Stability and Delay of Network-Diversity Multiple Access with Backlog Retransmission Control

摘要

This paper proposes two strategies for retransmission control of backlog traffic in the family of algorithms known as Network Diversity Multiple Access (NDMA). This type of algorithm has been shown to achieve (in ideal conditions) the following aspects: 1) collision-free performance for contention-based traffic, 2) low latency values, and 3) reduced feedback complexity. These features match the machine-type traffic, real-time, and dense object connectivity requirements in 5G. This makes NDMA a candidate for contention traffic support in 5G systems. However, existing analysis ignores the effects of backlog traffic generated by the imperfect detection conditions that arise in settings with finite Signal-to-Noise Ratio (SNR). This paper aims to partially fill this gap, by providing analytic expressions for the performance of symmetrical training-based NDMA protocols with two different types of backlog traffic retransmission schemes. In the first strategy, all terminals involved in an unsuccessful resolution period retransmit immediately in the subsequent resolution periods or epoch slots. This procedure is repeated continuously (persistent retransmission) by inducing the same collision event under different channel outcomes until all the contending signals are correctly detected and received. In the second retransmission strategy, the terminals in backlog state retransmit at a randomly selected time-slot with a probability that that is assumed (for simplicity) to match the transmission rate of the system.
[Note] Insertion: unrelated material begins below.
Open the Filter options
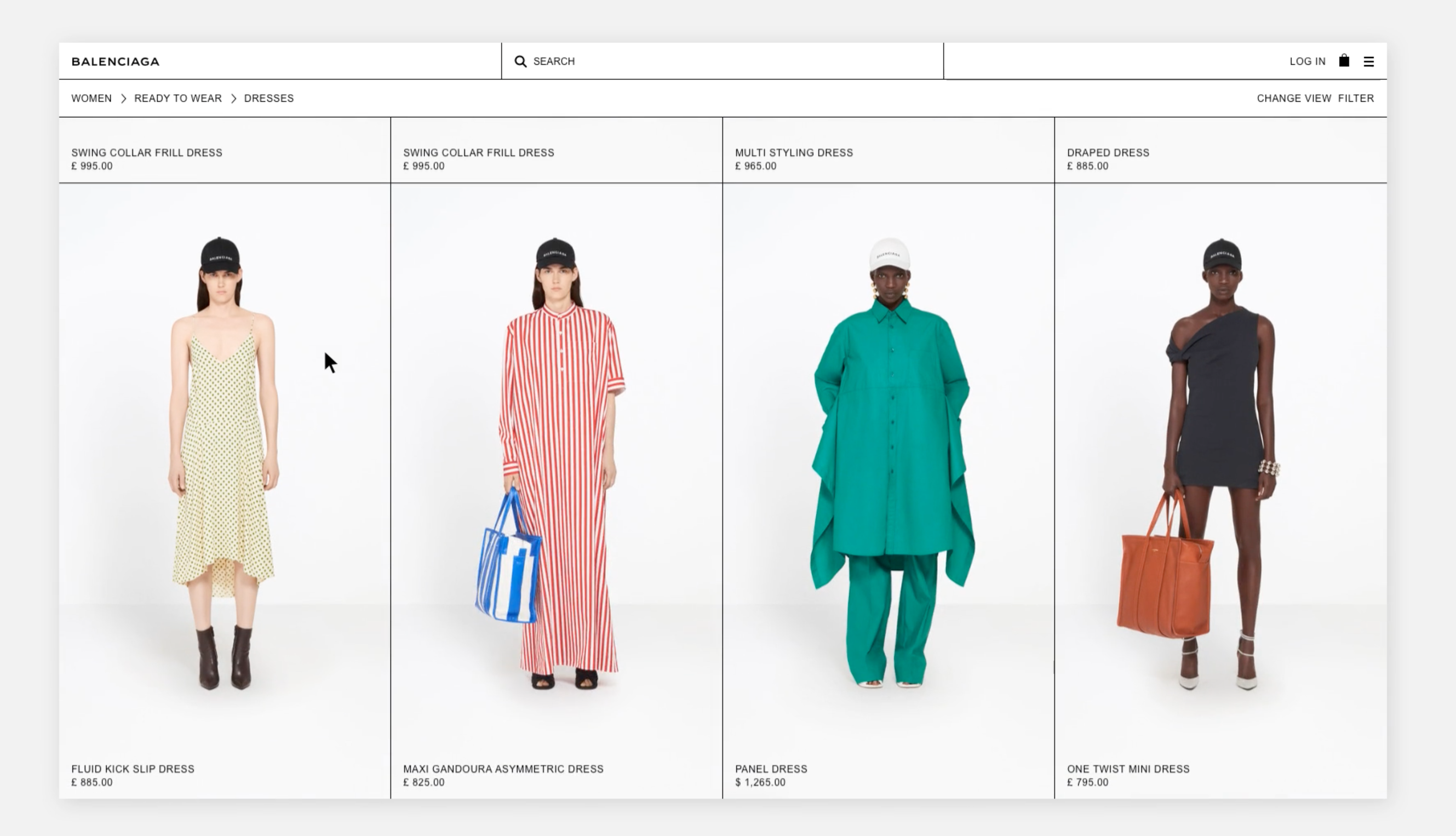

In both strategies, expressions are here obtained of the maximum stable throughput and the average delay experienced by any packet to be correctly received by the destination. This allows us to determine the capabilities of NDMA for achieving low-latency, reduced feedback complexity, as well as highly stable and real-time throughout performance. The results shown here suggest that NDMA can achieve attractive low latency and high throughput figures mainly at high SNR values and moderate traffic loads.